ASTM F1704 In 1990, AGA Laboratories was funded

By admin on November 19th, 2007

ASTM F1704

In 1990, AGA Laboratories was funded by the Gas
Research Institute to construct a state-of-the-art
kitchen ventilation laboratory and research the
interaction between cooking appliances, kitchen
ventilation hoods, and the kitchen environment.
In early 1993, the original Energy Balance Protocol
was developed to explain the interaction between the
heat loads in the kitchen. Mathematically, the energy
consumed by the cooking appliance can only go three
places:
to the food being cooked
out of the exhaust duct
into the kitchen as heat load
In late 1993, this was introduced as a draft standard to
be adopted by ASTM and was called the Energy
Balance Protocol.

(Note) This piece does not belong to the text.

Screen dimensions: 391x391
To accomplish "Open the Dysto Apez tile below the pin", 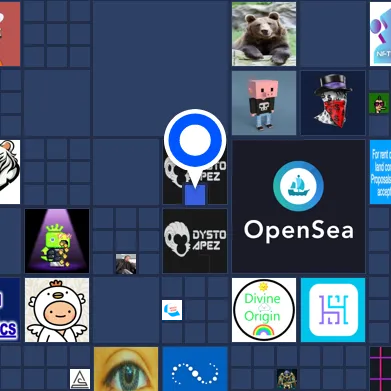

The original protocol was developed
to only examine the energy interactions in the kitchen
with the goal of determining how much heat was
released into the kitchen from cooking under a variety
of conditions. This standard was adopted by ASTM as
F1704.

Around 1995, the standard adopted new methods of
determining the capture and containment using a
variety of visualisation techniques including visual
observation, neutrally buoyant bubbles, smoke, lasers,
and Schlieren thermal imaging (discussed in more
detail later in this section).
The test set up includes a hood system operating over
a given appliance. Several thermocouple trees are
placed from 1.8 m to 2.5 m. in the front of the hood
system and are used to measure the heat gain to the
kitchen space. This enables researchers to determine
the temperature of room air being extracted into the
hood.
In theory, when the hood is providing sufficient
capture and containment, all of the convective plume
from the appliance is exhausted by the hood while the
remaining radiant load from the appliance is heating
up the hood, kitchen walls, floors, ceiling, etc. that are
eventually seen as heat in the kitchen.

During the 1950 s Schlieren thermal imaging was used by AGA
Laboratories to evaluate gas combustion with several
different burner technologies. NASA has also made
significant use of Schlieren thermal imaging as a means
of evaluating shockwaves for aircraft, the space shuttle,
and jet flows. In the 1990 s Penn State University
began using Schlieren visualisation techniques to
evaluate heat flow from computers, lights, and people
in typical home or office environments. In 1998 the
kitchen ventilation lab in Chicago purchased the first
Schlieren system to be used in the kitchen ventilation
industry. In 1999, the Halton Company became the first
ventilation manufacturer globally to utilise a Schlieren
thermal Imaging system for use in their research and
development efforts.
By using the thermal imaging system we can visualise
all the convective heat coming off an appliance and
determine whether the hood system has sufficient
capture and containment. In addition to verifying
capture and containment levels, the impact of various
supply air and air distribution measures can be
incorporated to determine the effectiveness of each.
By using this technology a more complete
understanding of the interaction between different
components in the kitchen (e.g., appliances, hoods,
make-up air, supply diffusers, etc.) is being gained.